The record indicates that petitioner did not personally serve respondent Christner.  Petitioner attempted to effect service upon respondent Christner on July 30, 2013 by serving papers upon a “person of suitable age and discretion.”  The affidavit of service, however, fails to demonstrate that petitioner made any “diligent search” before resorting to this method of substitute service (8 NYCRR §275.8[a]; Appeal of Sudano, 56 Ed Dept Rep, Decision No. 17,078; Appeal of Boni, 41 id. 214, Decision No. 14,666, judgement granted dismissing petition to review sub nom. Boni, et al. v.

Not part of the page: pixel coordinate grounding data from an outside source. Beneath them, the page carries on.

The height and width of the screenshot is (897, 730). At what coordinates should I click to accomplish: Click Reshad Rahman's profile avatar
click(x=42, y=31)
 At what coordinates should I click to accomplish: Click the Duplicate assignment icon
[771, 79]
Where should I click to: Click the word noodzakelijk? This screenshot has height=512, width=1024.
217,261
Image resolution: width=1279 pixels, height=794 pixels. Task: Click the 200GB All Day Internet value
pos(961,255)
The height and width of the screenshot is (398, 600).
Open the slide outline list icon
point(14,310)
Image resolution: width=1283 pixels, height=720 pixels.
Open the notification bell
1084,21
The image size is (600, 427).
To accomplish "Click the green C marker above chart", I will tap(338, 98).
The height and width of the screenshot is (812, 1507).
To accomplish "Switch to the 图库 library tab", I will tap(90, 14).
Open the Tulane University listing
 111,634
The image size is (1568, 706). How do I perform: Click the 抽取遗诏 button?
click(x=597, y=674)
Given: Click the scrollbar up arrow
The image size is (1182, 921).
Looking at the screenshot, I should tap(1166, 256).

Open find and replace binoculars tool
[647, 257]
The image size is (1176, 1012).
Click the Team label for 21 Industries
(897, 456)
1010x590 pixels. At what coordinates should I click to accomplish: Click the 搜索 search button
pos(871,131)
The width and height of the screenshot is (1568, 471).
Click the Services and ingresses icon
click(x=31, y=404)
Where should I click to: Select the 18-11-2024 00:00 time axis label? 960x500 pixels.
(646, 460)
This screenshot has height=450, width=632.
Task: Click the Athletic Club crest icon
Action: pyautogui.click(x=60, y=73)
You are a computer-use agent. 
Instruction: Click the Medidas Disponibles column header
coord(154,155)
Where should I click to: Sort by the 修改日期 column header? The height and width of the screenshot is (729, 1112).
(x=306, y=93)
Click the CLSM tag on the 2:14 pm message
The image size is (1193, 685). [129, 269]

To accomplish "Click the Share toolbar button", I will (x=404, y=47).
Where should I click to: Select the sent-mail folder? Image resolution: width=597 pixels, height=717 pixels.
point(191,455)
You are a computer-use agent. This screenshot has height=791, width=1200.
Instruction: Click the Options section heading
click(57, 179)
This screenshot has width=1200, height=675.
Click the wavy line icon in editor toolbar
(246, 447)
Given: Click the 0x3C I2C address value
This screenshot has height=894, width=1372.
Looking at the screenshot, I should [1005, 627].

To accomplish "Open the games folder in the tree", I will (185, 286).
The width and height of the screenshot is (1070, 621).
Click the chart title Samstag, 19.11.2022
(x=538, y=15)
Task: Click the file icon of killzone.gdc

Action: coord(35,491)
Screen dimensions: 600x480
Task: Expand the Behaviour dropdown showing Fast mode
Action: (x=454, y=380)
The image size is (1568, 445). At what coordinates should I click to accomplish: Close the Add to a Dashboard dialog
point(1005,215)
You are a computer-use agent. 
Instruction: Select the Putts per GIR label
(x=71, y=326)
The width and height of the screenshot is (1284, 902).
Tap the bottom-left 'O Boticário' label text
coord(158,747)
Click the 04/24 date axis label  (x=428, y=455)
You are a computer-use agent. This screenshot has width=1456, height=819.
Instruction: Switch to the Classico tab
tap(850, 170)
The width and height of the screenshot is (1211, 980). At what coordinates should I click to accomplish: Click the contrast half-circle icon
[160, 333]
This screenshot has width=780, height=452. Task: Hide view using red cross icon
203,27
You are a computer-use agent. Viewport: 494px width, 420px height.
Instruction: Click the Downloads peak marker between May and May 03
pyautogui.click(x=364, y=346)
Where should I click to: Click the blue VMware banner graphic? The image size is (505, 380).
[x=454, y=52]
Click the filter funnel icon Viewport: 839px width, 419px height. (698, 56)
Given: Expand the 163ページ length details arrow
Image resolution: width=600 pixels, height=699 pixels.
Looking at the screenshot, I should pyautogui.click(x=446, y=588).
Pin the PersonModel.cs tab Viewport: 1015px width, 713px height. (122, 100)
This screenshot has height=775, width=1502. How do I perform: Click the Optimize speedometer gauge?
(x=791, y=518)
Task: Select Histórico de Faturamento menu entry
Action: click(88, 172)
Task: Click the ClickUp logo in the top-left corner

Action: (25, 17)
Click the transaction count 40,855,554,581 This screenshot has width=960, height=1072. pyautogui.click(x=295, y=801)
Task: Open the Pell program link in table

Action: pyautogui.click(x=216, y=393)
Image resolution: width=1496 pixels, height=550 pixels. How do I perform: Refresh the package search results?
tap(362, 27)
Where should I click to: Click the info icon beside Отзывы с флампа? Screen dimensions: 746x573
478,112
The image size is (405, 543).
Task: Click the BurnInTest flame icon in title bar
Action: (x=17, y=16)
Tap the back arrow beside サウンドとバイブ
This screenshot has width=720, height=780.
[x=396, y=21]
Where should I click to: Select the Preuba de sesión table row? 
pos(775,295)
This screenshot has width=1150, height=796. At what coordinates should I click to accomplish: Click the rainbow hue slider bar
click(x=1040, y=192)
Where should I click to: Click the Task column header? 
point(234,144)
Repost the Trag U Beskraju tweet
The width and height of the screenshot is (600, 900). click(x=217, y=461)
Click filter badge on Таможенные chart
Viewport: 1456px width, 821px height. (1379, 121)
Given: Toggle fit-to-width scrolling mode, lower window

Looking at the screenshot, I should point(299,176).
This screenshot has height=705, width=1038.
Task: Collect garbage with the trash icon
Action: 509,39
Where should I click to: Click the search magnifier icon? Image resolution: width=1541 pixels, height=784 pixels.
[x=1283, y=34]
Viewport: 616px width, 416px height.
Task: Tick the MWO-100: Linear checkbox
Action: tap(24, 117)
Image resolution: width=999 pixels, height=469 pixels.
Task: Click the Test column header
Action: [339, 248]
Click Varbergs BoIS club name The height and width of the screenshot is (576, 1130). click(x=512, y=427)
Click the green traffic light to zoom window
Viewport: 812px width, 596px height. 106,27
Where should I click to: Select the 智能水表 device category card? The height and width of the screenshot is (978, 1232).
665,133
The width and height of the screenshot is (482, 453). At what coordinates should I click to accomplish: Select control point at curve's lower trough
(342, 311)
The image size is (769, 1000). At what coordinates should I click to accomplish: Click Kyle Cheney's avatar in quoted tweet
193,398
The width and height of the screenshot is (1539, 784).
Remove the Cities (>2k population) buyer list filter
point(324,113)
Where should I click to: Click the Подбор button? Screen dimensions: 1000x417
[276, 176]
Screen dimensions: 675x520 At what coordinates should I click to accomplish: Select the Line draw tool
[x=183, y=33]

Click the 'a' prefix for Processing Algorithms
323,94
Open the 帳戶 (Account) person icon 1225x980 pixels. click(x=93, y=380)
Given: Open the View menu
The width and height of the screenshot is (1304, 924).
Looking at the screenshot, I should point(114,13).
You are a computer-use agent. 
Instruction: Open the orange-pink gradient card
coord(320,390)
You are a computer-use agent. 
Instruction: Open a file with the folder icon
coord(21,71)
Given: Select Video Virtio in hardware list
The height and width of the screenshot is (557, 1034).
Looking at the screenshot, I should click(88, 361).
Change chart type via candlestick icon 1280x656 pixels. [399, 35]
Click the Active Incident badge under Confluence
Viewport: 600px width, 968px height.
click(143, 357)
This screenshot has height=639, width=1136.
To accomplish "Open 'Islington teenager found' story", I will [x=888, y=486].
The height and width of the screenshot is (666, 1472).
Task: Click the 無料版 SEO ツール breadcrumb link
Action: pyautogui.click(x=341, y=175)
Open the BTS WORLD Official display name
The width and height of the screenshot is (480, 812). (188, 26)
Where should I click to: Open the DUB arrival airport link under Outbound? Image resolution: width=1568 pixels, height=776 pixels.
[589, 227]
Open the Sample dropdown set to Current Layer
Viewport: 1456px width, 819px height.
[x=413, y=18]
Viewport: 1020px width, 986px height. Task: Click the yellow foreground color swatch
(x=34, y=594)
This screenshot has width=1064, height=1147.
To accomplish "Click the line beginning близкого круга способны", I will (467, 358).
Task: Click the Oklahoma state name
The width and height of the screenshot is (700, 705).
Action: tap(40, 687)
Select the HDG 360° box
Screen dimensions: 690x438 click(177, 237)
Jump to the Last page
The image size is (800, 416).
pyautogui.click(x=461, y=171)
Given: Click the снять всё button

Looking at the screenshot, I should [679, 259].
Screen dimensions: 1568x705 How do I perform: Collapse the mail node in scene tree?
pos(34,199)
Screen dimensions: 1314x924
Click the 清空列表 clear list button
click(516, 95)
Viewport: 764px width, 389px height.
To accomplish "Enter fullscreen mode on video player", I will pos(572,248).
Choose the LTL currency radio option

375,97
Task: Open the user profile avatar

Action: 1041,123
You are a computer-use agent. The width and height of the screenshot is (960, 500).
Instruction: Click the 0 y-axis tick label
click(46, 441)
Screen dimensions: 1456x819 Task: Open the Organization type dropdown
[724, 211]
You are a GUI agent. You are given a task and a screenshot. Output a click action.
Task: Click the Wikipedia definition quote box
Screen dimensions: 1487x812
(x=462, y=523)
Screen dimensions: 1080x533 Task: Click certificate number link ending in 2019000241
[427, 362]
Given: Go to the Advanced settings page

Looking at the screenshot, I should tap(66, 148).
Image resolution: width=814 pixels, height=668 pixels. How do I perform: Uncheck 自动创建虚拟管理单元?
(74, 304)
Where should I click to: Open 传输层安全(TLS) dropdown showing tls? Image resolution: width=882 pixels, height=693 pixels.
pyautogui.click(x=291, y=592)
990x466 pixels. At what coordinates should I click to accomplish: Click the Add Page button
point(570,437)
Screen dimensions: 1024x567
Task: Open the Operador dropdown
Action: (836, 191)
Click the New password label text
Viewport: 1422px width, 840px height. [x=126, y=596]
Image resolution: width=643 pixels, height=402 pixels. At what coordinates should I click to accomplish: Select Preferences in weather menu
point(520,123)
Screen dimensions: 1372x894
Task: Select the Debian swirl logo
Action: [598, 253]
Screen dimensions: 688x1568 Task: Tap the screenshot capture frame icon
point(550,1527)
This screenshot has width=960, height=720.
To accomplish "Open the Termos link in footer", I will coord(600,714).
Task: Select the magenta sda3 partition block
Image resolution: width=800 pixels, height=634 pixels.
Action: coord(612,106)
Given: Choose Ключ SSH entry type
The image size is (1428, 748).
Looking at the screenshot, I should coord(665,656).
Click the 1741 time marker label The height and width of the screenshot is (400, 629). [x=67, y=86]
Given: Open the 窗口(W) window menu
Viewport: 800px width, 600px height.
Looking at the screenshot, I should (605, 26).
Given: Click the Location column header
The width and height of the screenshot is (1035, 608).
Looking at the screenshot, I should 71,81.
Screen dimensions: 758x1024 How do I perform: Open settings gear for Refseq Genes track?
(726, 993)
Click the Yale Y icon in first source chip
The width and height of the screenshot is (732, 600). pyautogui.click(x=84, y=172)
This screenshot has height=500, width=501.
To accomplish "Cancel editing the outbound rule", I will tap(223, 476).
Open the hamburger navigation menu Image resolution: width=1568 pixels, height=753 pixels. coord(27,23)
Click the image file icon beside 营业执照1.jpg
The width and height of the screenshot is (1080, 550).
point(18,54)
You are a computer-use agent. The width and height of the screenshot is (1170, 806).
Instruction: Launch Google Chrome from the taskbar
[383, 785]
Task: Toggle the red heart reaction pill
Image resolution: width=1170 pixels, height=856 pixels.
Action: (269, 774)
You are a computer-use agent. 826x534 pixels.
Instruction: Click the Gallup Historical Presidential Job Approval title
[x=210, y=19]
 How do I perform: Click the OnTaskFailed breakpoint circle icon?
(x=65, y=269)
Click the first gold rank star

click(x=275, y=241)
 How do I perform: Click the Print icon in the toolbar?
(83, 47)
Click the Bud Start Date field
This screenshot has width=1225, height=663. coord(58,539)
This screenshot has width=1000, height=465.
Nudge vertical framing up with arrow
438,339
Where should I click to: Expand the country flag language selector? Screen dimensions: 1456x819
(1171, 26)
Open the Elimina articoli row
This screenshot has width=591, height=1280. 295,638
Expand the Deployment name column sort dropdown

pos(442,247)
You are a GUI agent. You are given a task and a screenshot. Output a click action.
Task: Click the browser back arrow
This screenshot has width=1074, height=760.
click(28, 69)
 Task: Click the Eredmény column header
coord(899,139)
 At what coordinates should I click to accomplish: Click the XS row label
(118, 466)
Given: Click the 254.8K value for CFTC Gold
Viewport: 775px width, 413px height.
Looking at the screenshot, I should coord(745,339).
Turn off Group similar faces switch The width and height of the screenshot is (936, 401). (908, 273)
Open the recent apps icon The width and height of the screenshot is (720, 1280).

Mills, et al., Sup Ct., Albany County, Special Term, Bradley, J., January 7, 2003).  In fact, the affidavit of service does not detail any prior attempts; rather, petitioner summarily states in her reply that two trips to respondent Christner’s home were made and asserts, upon information and belief, that the process server was informed on the first attempt that respondent Christner was on vacation.  She further asserts that a second attempt was made to see if she had returned from vacation and because the statute of limitations was near, service upon an individual of suitable age and discretion should be deemed sufficient.  

On this record, I cannot find that petitioner has proven that her two attempts at service constitute a diligent effort to find respondent Christner, where petitioner has not provided any evidence to support her assertion in her reply, made upon information and belief, that the process server was told that Christner was on vacation and there is no evidence in the record concerning how much time elapsed between the first and second attempts.  Absent evidence of diligent efforts to effect service upon respondent Christner, service upon an individual of suitable age and discretion is ineffectual and the appeal must be dismissed as to respondent Christner for improper service (Appeal of Sudano, 56 Ed Dept Rep, Decision No. 17,078).

If I were to accept petitioner’s argument that she is entitled to a position in the English tenure area, and find in petitioner’s favor, the employment rights of respondent Christner would be adversely affected.  Under these circumstances, she is a necessary party and should have been joined and served as such (Appeal of Sudano, 56 Ed Dept Rep, Decision No. 17,078; Appeal of Nolett, 48 id. 259, Decision No. 15,852; Appeal of Johnson, 46 id. 432, Decision No. 15,555; Appeal of Fife, 46 id. 361, Decision No. 15,533).  Therefore, the appeal must be dismissed for failure to join a necessary party.

In light of this disposition, I need not address the parties’ remaining contentions.

THE APPEAL IS DISMISSED.

END OF FILE

 

[1] I note that although the board minutes state that the five positions were abolished effective June 30, 2013, the letter sent to petitioner on April 29, 2013 states that her employment with the district would be terminated effective July 1, 2013.